Esses fatores se somam às novas tecnologias de plantio e colheita, que necessitam cada vez menos de mão-de-obra.
Ao mesmo tempo, o aumento do desemprego, da violência e do custo de vida nas cidades tornou a migração para os centros urbanos muito menos atraente.
Pressionada nas duas pontas, a população rural voltou-se para atividades não-agrícolas que não implicassem sua saída do campo.
Professor de economia agrícola da Unicamp, Graziano ressalva que ainda há migração de pessoas do campo para a cidade, mas em níveis muito inferiores aos das últimas décadas.
O importante, segundo ele, é que a tendência mudou. "Felizmente, ao contrário do que aconteceu nos EUA, estamos revertendo o êxodo rural antes que haja uma desertificação do campo."
Se esse fenômeno implica benefícios, como uma menor pressão habitacional e por empregos nas cidades, também requer adaptações nas atuais políticas públicas.
O economista cita, por exemplo, a necessidade de uma política habitacional voltada para o meio rural. Graziano julga extemporânea, por exemplo, a proibição de loteamentos fora do perímetro urbano dos municípios.
Ele afirma que na área rural há demanda tanto por condomínios de luxo quanto por moradias de baixa renda. Em ambos os casos a oferta é tangida por uma legislação elaborada quando o rural ainda era sinônimo de agrícola.
Outro setor que precisa ser repensado é o de transportes. A pesquisa mostra que é cada vez maior o número de pessoas que mora na área rural e trabalha na cidade (ou vice-versa) e cuja demanda vai além da rede de ônibus urbanos.
A terceira área que envolve políticas públicas é a de crédito. Quase todos os mecanismos existentes obrigam a destinação dos recursos a atividades agrícolas.
Até mesmo no caso da eletrificação rural, diz Graziano, o interessado tem que provar que usará a energia para produção agrícola. Mais: que obterá dessa atividade uma renda suficiente para pagar o empréstimo.

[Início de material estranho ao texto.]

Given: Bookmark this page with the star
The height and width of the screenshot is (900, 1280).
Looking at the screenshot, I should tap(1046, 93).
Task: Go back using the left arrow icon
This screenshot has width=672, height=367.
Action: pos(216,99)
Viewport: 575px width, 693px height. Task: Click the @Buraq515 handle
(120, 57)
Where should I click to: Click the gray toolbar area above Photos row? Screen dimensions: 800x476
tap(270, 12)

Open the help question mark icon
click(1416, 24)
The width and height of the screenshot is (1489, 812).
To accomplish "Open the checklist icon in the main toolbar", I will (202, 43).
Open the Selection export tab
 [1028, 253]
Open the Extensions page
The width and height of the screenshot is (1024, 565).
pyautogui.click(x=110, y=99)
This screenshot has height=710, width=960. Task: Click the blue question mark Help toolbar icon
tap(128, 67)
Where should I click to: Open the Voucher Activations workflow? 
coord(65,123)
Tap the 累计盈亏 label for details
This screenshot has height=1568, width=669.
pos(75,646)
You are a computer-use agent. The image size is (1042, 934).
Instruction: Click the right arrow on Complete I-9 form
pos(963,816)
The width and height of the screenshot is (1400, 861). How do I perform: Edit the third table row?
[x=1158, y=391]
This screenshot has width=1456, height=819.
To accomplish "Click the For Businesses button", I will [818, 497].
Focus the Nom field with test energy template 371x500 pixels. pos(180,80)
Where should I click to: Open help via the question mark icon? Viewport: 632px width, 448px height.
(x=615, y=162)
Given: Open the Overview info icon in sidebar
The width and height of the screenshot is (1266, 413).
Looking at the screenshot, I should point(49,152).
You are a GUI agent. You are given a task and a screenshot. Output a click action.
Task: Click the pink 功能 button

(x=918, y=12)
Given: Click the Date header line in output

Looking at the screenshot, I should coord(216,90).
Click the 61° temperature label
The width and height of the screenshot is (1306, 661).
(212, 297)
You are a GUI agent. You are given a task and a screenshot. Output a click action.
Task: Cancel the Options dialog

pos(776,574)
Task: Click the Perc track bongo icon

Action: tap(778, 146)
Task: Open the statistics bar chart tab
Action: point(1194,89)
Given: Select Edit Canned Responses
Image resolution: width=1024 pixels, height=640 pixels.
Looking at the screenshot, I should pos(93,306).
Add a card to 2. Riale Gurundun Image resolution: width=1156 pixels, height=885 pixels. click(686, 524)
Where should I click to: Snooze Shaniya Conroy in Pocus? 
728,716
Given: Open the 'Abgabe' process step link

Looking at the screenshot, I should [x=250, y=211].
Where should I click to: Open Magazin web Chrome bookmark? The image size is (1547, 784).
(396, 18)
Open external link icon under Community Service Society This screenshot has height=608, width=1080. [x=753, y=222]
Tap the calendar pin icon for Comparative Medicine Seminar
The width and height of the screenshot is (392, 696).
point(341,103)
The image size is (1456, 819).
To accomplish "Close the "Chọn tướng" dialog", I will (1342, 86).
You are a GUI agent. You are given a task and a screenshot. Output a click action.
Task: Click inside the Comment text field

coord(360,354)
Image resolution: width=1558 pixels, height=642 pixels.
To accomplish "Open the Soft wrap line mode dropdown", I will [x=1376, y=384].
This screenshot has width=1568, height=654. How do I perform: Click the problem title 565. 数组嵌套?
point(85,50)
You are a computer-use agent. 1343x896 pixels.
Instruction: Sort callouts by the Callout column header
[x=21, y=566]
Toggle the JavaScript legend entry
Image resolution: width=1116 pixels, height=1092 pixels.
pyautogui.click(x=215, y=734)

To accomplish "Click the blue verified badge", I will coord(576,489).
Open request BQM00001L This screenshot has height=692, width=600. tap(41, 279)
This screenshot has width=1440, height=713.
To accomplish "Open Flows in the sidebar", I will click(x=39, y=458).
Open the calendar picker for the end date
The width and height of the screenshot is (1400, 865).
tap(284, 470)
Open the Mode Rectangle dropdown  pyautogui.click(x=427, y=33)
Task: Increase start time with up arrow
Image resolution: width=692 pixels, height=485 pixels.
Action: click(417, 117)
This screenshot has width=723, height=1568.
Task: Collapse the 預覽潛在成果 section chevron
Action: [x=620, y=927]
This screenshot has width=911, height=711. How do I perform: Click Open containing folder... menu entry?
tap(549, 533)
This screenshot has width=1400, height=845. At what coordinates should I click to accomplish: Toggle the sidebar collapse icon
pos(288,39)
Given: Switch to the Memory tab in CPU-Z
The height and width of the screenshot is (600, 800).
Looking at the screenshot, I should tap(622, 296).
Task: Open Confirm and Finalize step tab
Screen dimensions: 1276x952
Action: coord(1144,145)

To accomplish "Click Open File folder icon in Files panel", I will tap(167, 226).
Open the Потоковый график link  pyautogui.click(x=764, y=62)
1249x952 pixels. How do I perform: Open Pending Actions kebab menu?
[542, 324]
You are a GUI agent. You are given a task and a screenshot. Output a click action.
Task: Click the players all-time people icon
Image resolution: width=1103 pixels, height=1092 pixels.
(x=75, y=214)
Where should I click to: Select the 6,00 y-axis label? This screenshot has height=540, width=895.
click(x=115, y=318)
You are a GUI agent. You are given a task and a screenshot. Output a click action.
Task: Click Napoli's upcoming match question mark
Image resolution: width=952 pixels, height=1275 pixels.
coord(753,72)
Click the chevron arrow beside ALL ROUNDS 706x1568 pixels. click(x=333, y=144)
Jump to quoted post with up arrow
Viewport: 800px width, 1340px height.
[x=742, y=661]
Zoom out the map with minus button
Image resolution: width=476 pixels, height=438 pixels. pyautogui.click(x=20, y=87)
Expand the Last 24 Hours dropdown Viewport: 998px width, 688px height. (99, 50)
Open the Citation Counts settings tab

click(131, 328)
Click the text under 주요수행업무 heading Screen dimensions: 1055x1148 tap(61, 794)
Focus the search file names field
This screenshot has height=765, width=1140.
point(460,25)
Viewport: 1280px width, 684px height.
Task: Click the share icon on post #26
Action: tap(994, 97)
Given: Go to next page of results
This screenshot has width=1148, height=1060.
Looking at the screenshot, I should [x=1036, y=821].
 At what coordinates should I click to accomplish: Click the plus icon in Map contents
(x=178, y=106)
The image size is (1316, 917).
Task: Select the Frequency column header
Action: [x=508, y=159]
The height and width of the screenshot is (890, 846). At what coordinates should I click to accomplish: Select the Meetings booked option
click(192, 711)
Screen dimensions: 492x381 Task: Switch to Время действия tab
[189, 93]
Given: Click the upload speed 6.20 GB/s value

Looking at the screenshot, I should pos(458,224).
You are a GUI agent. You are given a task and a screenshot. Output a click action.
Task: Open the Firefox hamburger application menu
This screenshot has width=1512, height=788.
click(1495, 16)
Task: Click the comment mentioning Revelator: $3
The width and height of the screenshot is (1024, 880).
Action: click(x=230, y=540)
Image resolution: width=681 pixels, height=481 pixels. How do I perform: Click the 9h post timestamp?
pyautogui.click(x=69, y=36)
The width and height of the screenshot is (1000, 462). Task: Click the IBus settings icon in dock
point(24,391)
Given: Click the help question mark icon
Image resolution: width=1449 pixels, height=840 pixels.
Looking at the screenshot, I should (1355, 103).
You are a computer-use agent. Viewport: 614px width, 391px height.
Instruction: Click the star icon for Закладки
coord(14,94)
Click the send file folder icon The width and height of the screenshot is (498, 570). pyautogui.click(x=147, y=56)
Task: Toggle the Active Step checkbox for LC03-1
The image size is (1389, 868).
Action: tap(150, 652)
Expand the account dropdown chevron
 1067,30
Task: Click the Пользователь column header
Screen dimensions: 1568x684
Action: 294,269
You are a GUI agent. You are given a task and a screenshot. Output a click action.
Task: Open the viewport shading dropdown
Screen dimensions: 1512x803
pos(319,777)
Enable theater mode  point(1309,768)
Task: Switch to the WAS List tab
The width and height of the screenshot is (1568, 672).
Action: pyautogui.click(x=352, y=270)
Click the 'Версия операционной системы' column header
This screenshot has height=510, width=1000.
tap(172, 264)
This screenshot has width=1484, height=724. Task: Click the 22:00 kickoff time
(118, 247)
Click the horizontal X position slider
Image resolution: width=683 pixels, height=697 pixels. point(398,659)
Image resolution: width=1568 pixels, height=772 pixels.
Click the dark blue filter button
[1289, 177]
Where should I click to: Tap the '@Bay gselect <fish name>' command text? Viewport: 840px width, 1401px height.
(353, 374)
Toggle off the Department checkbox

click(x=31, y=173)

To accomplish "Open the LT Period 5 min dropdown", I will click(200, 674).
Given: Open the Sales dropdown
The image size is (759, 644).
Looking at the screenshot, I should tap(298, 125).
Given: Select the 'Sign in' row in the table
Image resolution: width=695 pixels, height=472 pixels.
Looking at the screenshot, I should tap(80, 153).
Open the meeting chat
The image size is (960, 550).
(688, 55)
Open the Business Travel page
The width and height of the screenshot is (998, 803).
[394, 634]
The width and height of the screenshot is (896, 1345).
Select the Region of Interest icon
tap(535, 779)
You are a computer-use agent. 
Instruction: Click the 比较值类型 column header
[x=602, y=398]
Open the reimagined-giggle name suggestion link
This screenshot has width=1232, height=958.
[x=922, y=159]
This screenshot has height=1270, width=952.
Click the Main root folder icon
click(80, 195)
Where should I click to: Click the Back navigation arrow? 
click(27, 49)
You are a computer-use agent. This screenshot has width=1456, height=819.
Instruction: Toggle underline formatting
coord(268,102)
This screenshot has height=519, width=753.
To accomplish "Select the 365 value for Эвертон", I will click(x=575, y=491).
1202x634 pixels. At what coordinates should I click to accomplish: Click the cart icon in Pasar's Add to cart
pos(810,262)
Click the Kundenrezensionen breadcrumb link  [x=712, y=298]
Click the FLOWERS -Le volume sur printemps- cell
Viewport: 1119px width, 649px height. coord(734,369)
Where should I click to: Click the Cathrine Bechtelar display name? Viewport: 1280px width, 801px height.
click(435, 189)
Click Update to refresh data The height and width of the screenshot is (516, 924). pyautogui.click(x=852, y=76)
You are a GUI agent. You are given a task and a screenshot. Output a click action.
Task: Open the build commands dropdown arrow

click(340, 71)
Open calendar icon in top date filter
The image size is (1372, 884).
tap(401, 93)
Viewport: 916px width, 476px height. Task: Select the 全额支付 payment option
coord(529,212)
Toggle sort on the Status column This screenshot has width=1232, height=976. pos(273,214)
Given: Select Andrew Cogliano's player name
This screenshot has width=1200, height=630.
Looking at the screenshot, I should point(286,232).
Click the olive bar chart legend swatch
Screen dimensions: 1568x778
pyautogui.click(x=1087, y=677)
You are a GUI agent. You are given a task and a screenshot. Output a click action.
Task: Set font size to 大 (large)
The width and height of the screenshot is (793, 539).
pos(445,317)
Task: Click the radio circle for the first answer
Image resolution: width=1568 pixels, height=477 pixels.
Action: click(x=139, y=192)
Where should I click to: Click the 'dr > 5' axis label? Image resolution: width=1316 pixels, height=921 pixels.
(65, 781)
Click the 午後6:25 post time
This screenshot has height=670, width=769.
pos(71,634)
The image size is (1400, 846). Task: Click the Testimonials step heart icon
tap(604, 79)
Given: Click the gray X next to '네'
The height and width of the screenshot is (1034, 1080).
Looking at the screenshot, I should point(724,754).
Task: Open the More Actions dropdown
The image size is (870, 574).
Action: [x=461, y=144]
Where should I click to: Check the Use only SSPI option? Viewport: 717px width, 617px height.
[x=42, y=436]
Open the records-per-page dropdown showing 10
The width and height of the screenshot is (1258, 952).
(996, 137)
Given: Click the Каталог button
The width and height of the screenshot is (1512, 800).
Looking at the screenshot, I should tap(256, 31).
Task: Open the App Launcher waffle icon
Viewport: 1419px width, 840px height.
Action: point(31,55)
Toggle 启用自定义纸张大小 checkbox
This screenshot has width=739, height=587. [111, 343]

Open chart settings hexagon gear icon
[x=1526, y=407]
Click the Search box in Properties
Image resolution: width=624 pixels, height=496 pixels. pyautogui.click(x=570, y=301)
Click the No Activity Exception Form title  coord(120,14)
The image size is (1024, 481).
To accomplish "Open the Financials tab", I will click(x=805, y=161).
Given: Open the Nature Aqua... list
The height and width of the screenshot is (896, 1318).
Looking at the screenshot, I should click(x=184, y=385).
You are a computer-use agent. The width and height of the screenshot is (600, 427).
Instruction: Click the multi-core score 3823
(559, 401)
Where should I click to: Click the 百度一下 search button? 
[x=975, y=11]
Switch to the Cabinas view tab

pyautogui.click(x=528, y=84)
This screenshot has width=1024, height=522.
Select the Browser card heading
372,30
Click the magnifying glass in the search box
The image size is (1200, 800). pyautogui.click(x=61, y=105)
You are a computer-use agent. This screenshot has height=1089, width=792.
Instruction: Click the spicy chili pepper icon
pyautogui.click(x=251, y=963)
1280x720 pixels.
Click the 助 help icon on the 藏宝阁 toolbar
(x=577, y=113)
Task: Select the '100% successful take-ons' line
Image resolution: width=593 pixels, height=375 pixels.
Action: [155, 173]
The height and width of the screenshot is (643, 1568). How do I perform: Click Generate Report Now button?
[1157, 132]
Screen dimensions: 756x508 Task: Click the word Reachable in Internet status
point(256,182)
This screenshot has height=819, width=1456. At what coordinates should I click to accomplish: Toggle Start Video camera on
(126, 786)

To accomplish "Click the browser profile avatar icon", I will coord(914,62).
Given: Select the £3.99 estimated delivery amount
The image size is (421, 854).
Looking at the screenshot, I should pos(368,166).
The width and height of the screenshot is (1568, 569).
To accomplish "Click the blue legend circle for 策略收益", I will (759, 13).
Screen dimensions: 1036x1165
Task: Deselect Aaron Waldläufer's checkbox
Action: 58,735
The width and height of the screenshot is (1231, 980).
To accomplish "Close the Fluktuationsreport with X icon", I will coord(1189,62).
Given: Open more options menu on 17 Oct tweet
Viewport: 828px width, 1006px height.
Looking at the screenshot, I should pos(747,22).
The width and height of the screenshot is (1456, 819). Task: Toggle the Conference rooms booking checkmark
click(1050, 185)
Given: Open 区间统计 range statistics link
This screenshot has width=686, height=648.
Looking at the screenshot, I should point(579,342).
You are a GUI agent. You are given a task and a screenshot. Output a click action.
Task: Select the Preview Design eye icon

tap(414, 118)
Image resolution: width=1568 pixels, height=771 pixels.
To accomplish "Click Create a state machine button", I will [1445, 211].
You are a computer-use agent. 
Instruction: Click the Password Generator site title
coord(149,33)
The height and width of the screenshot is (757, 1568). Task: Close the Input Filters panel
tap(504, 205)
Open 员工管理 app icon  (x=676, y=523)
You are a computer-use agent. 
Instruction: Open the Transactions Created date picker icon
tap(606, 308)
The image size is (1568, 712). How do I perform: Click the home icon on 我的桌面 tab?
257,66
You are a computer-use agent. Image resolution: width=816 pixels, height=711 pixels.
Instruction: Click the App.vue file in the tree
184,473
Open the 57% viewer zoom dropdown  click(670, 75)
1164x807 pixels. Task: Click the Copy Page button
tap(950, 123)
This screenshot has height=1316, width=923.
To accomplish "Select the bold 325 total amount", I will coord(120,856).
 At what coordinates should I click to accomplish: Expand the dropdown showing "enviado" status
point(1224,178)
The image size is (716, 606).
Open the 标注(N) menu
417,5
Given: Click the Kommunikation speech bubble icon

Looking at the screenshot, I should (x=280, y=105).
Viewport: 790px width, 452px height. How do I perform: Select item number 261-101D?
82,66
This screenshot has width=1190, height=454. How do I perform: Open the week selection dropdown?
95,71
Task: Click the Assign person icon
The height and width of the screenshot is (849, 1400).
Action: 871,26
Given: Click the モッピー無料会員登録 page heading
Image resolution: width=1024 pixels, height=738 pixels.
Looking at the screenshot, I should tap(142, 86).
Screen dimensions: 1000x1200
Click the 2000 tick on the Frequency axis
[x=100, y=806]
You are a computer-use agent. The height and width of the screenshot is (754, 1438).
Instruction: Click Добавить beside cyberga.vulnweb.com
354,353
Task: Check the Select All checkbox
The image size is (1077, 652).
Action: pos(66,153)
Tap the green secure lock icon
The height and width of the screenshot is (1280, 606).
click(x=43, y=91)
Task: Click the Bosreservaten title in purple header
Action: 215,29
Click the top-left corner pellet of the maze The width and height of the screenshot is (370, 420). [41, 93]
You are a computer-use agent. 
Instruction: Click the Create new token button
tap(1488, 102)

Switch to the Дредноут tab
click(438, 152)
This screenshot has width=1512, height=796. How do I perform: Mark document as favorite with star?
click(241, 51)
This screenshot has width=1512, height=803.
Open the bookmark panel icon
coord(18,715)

"Isso não faz mais sentido, porque grande parte desse público (do programa de eletrificação) já trabalha na cidade ou em atividades rurais não agrícolas", afirma o professor da Unicamp.
Apesar de o nome oficial ser "O Novo Rural Brasileiro", o projeto de pesquisa é mais conhecido por seu apelido: Rurbano.
A expressão foi emprestada pelos pesquisadores de um livro do sociólogo Gilberto Freyre: "O que é Rurbano", de 1962.
Opositor da reforma agrária nos moldes pregados então pelas ligas camponesas, Freyre cunhou a expressão rurbano para sintetizar o conceito de ruralidade como opção de moradia e lazer.
Mais de três décadas depois, o nome foi resgatado pelos pesquisadores de "O Novo Rural Brasileiro" que, coincidentemente, chegaram a conclusões semelhantes às do autor pernambucano.
A pesquisa é coordenada por dois professores da Universidade Estadual de Campinas: Graziano e Rodolfo Hoffmann.
Além do Núcleo de Economia Agrícola da Unicamp, participam do projeto 11 universidades federais e dois núcleos da Embrapa (Empresa Brasileira de Pesquisa Agropecuária), num total de 25 pesquisadores.
O financiamento para a realização do trabalho é da Fapesp (Fundação de Amparo à Pesquisa do Estado de São Paulo) e do Pronex (Programa Nacional de Núcleos de Excelência).